Something is shifting for me. My focus and desires are changing a bit. One thing I've noticed is my all-or-nothing approach to things at times. The more time is spent pondering travels, souljobs, soulmates, etc. it became so easy to get caught up in a huge undertaking and lose sight of what is realistic and what is not. Doing that puts me in a panic mode. Not a very pleasant place to be. The key element here is learning how to pace myself and stay focused in the moment. Stop leaping to thoughts 10 months from now. Or, trying to cram every country into one short visit! I'll miss the pure joy of it all by doing this.
The current environment at work has been a huge influence on these thoughts. It is a bit of s dire straights situation for many people. However, it has proven to be an opportunity in learning to stay focused on my desires and trust my core belief that I will have a job for as long as I need it. Too many recent nights have been spent in a place of panic and worrying. It led to unrealistic thoughts about how my future would play out.

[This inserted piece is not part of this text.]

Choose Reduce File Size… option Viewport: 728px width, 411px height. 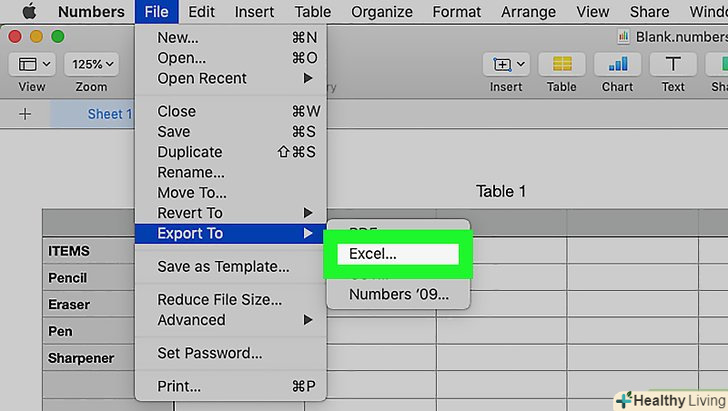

Finally taking a moment to get connected, and let go of the worry, something changed. The act of letting go of trying to control the situation opened the door for my true action steps. Real tangible things that seem more appropriate to my life than anything else I was able to come up with on my own.
Surprisingly it also brought up a hidden desire to ride a century bike race. Not just any century bike race, the Lake Tahoe Century Bike Ride, also known as America's Most Beautiful Bike Ride. This is a large undertaking with time, effort, training, and other things, but it keeps me going with thoughts of life after these four desires. Even taking European trips one at a time after Greece. These thoughts were so much for enjoyable than what I was trying to do with worry and fear.
What I learned tonight is being flexible is a key factor with working with the Universe. The way to be flexible is to let go of trying to control how it all happens. Trust it will happen. Other insight involved a deep lesson about supporting my dreams with tenderness and love. The time has finally come for me to start spending my energy on supporting my dreams rather than fighting them. The Universe has my back.